I'm back. I began to teach again last week. Unamazingly, news spread like wildfire here. I had people I've never met before be like "are you better?" and then clutch at their throats. I also had students clap when I came into the classroom. Nia said she only told a few people the details of my abcess but every person she told was like "oh, it's because she ate fish." I love the causes and cures of diseases people claim here. I particularly enjoyed when a friend was sick with a cold during training and her host mom told her she needed to eat a hamburger. When I was down in Maputo for training, I was told that eating sand helps pregnant women. Note to self in the future.
We've had a couple of friends visit us from Niassa, the northernmost western province. Everyone is automatically curious about them too. Pretty much the first question out of our students' mouths is "are they your husbands?" But it's been really nice having them with us, especially since we had an incident the other night. We had a break-in. I haven't been able to sleep well at night, which I entirely blame on my hyperactive thyroid, so I was semi-awake at 3 a.m. the other night and had my room light on. I heard this loud clanging by our front door and I got nervous and turned off my bedroom light and locked my bedroom door. After I didn't hear anything for a while, I fell asleep. I awoke to Nia at 6. "Ummm, Erin?" I unlocked my door and looked into our kitchen. Our front door was wide open with the lock crow-barred off the wall. The amazing part of it all was that they stole nothing. There was a cell phone sitting on the table and they didn't take any of our kitchen supplies. We were so confused by that. Jamie claims that it was probably just someone who has a grudge against doors and I am convinced that they looked through our window and saw our vast array of spices and wanted to borrow some mint. Our real theory is that my shuffling around in the room and putzing with my room lock scared them away.

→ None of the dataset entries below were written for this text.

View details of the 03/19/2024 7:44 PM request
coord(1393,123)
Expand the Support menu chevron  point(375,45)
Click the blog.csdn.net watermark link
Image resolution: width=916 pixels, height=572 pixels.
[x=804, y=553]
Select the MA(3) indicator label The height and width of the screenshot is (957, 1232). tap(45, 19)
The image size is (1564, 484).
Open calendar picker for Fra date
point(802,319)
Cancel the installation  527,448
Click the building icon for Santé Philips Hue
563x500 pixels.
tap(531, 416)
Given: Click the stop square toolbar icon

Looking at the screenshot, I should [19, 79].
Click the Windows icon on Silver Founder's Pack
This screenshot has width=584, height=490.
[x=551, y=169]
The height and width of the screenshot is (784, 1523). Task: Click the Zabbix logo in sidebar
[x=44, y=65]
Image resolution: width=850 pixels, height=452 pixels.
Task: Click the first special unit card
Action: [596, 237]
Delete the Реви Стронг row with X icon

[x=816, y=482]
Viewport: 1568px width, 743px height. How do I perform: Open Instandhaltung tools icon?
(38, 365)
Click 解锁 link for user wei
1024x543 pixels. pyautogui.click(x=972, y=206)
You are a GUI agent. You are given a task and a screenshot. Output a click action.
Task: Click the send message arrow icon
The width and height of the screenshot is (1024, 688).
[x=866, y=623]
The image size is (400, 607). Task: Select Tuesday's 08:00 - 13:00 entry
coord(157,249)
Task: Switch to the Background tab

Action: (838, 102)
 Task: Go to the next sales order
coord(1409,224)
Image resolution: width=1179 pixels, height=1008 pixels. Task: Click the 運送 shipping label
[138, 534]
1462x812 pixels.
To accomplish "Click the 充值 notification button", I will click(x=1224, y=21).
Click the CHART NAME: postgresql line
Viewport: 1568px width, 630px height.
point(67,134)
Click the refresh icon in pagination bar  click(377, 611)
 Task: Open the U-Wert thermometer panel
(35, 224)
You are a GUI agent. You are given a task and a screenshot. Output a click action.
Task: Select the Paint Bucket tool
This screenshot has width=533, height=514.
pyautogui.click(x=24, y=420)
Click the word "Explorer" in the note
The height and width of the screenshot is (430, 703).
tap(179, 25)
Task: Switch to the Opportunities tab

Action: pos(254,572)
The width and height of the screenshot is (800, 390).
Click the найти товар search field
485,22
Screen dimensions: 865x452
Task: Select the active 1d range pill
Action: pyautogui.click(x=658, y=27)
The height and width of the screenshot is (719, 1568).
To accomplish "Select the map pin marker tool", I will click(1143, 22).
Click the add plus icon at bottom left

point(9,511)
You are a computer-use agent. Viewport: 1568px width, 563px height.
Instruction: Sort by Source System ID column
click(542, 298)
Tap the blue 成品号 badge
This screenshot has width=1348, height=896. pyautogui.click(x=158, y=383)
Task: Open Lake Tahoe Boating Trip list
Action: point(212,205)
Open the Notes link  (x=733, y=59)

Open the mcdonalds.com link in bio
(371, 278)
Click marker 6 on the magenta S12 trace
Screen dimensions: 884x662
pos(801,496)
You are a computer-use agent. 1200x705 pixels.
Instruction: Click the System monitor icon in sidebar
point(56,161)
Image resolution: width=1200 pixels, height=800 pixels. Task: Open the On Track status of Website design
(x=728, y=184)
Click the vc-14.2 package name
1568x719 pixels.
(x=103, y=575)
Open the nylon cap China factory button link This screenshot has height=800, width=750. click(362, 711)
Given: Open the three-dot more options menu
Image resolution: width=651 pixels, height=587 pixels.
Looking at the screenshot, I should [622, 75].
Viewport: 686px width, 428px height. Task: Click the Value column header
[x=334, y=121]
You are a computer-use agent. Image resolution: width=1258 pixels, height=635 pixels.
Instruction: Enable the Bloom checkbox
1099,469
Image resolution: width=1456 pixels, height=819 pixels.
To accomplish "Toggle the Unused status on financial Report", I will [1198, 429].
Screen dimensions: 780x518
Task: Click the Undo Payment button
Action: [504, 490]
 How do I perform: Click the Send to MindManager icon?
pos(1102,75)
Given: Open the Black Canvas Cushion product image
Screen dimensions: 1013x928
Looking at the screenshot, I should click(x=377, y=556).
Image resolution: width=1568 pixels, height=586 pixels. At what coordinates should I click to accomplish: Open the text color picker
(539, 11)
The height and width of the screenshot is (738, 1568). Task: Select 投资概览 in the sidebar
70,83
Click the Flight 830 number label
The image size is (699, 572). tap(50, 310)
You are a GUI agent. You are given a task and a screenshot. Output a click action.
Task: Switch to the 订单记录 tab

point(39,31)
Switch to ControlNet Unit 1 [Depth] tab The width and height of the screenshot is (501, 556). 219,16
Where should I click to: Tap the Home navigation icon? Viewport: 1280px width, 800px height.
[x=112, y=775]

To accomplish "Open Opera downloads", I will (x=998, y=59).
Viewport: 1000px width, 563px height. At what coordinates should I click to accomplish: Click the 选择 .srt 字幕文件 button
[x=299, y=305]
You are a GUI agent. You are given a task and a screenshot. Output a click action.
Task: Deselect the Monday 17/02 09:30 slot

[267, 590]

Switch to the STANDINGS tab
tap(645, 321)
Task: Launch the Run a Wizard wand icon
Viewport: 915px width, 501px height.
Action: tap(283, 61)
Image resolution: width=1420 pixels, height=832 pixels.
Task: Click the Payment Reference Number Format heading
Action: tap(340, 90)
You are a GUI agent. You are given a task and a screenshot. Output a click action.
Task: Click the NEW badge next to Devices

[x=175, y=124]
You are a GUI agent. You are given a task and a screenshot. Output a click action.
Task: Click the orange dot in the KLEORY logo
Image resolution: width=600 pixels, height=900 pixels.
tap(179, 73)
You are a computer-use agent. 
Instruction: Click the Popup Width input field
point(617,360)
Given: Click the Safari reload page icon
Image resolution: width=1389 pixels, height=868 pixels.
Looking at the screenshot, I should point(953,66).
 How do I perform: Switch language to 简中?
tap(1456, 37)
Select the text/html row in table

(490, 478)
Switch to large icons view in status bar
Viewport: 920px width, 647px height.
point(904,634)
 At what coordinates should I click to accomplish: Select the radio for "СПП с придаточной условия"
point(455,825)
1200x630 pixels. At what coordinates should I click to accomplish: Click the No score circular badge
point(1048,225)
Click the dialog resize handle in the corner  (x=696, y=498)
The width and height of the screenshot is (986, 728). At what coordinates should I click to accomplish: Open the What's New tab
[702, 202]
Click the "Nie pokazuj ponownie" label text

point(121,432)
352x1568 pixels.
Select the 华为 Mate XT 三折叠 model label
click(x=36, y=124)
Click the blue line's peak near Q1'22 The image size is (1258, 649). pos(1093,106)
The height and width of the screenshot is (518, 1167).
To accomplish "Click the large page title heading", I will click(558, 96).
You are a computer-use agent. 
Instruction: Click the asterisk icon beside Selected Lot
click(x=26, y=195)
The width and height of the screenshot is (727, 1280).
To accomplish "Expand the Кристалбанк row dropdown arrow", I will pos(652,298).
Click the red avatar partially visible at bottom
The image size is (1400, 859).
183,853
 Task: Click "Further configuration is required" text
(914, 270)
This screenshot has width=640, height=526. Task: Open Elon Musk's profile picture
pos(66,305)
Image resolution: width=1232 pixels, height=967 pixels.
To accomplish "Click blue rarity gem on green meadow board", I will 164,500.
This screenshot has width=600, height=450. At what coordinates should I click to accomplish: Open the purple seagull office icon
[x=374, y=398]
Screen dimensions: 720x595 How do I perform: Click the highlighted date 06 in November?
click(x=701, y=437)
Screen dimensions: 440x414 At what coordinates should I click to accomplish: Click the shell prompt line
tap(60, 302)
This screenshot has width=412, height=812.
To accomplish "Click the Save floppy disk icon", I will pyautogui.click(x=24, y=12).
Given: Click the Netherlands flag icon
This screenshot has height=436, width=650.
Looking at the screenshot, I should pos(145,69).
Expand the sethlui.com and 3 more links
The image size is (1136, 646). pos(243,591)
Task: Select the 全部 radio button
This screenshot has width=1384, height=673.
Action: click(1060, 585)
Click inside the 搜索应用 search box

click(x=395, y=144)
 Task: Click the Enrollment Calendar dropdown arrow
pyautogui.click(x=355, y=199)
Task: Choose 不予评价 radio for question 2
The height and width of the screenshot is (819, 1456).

The glory of theft and what I respect the most about it in Mozambique is that most of the time, people will try to steal from you but they aren't out to hurt you. Typically, if they know people are home, they won't try anything. A friend from Zimbabwe told us she just heard about a case in South Africa where a child was waiting at the gate of their school for a parent to pick them up and they had a cell phone on them. A man walked up and shot the child, with the sole purpose of taking the cell phone. Unbelievable. I feel pretty safe in Mozambique though. People here don't like confrontation or trouble, much less violent crime. Absolute poverty is bound to breed different levels of theft and crime though. It's survival of the fittest here. Each for himself and his family.
So now we've had a carpenter install two new locks on that door and a simple slide lock. Possibly more later. We're going to ask to get iron gates over our doors too. Make the place a fortress. Peace Corps will pay for us to get the iron gates so I think it would be worth it. We're in Nampula right now for a conference and I am getting a dog from a PCV in Mousseril. So the dog will bark if they hear something at night. And our school has said they will pay for a guard for our house. So it's all looking up.